═══ Extract to read ═══

10. DISCLOSURE OF PARTICULARS
Information as required under the Companies (Disclosure of Particulars
in the Report of the Board of Directors) Rules, 1988 relating to the
conservation of energy, technology absorption, foreign exchange earning
and outgo is annexed hereto and forms a part of this Report.
11. PERSONNEL
There were no employees who were employed during the period under
review or part thereof and who were in receipt of remuneration in
excess of the limits specified under Section 217 (2A) of the Companies
Act, 1956 read with Companies (Particulars of Employees) Rules, 1975 as
amended to date.
12. DIRECTORS
The Hon''ble Board for Industrial & Financial Reconstruction (BIFR) ,
vide its Order dated December 12, 2010, has discharged the Company from
the purview of SICA / BIFR. Consequent to this the Hon''ble BIFR had
withdrawn the nomination of Mr. K. Raghuraman from the Board of
Directors of the Company with immediate effect. The Board places on
record its sincere appreciation of the valuable contribution made by
Mr. Raghuraman during his association with the company.
Bank of India has withdrawn the nomination of Mr. A. P. Mohanty from
the Board of Directors of the company w.e.f. 10/08/2011 and Mr. P. K.
Srivastava was nominated the Nominee Director w.e.f. 10/08/2011. The
Board places on record its sincere appreciation of the valuable
contribution made by Mr. A. P. Mohanty during his association with the
company.
Shri D.N. Singh retires from the Board of Directors by rotation and is
eligible for re-appointment.
13. AUDITORS REPORT
Your Directors refer to the observations made by the Auditors in their
Report and wish to state as follows:
In respect of ascertainment of dues with micro small and medium
enterprises, the Company is revising procedure for purchase so that
relevant information can be easily made available. As regards interest
free loan given to sick company and its subsidiary in earlier years,
the Company has made provision in the books of accounts and at the same
time the Company is making full efforts for recovery of these dues.

═══ Source information ═══

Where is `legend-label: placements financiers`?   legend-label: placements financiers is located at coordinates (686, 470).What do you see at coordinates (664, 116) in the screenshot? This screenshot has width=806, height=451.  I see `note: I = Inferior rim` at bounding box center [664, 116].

═══
═══ Source information ═══

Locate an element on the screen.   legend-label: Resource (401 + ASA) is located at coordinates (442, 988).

═══

> _Exercise set_
A - In the board report, why did BIFR withdraw Mr. K. Raghuraman's nomination from the Board of Directors? Explain in one to three sentences.
B - Continue the board report from its last sentence.

> _Activity answers_
A - BIFR withdrew his nomination because, by its Order dated December 12, 2010, it had discharged the Company from the purview of SICA / BIFR. The withdrawal followed as a consequence of that discharge and took immediate effect.

B -
14. AUDITORS
M/s. Dayal & Lohia, the Auditors of the Company retire at the
conclusion of the forthcoming Annual General Meeting and being eligible
to offer themselves for reappointment. The Company has received a
certificate from them certifying that their appointment, if made, would
be within the limits specified under Section 224(1-B) of the Companies
Act, 1956.
15. COST AUDIT
The Cost Account Records maintained by the Company for Fertilizers
and Sulphuric Acid are subject to yearly audit by qualified Cost
Auditors. The Company has appointed Mr R S Raghavan, a qualified Cost
Auditor for conducting the Cost Audit of such records for the financial
year 2011-12.
16. INDUSTRIAL RELATIONS
The Industrial Relations remained cordial at all the units of the
Company during the year under review.
17. ACKNOWLEDGEMENT
Your Directors sincerely record their appreciation with gratitude for
the continued support and assistance extended to the Company by the
Financial Institutions, Banks and various Government Departments and
Agencies and Creditors. The Directors place on record their
appreciation for continued support of shareholders of the company. The
Directors also wish to place on record the appreciation to the team of
executives, staff and workers, who have shown devotion and efficiency
in performing their jobs.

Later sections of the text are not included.